• _Data records_
== Segment start ==
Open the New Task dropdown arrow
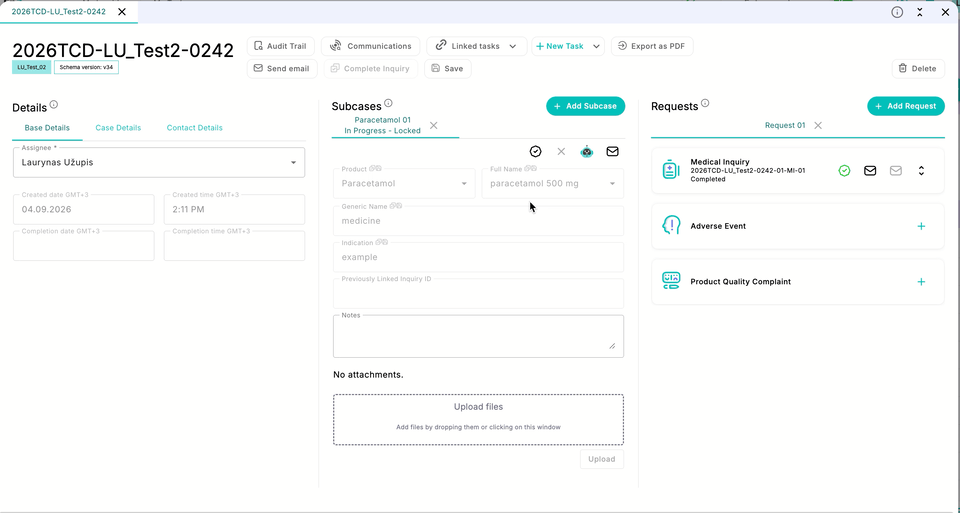 596,47
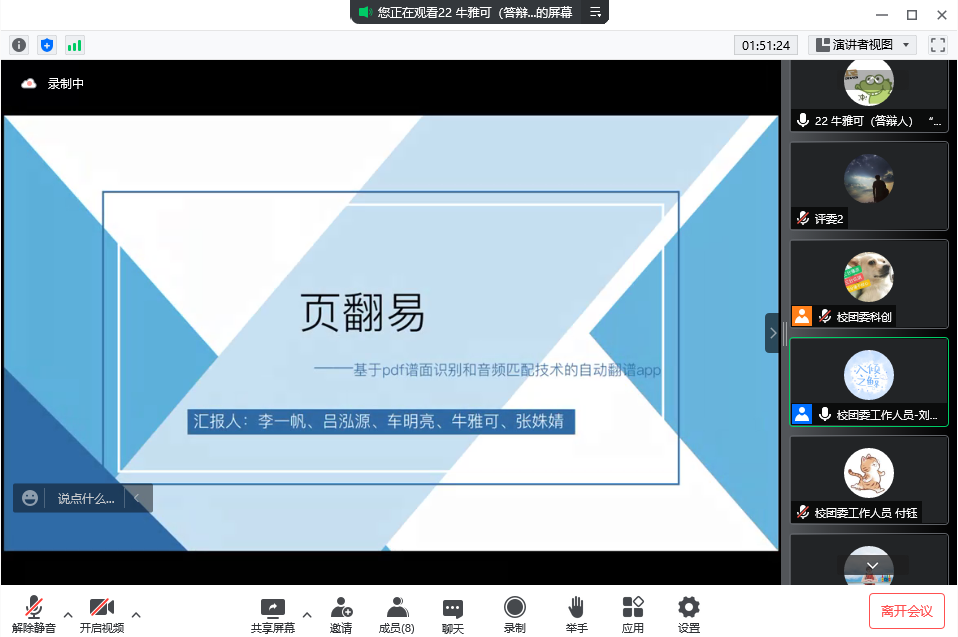The height and width of the screenshot is (637, 958).
Task: Start 录制 recording
Action: click(514, 614)
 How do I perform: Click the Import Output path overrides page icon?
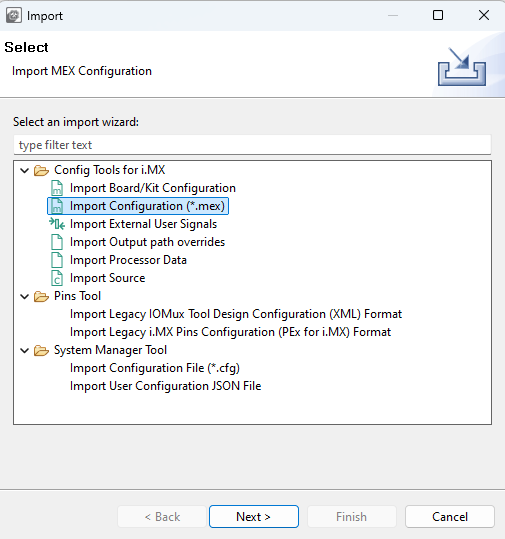coord(57,242)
== Segment end ==
Take the line that contains "How do I perform: Click" and every line after it to the end of the records above; quote them exactly, leaving out the pictures.

• _REPLY_
 How do I perform: Click the Import Output path overrides page icon?
coord(57,242)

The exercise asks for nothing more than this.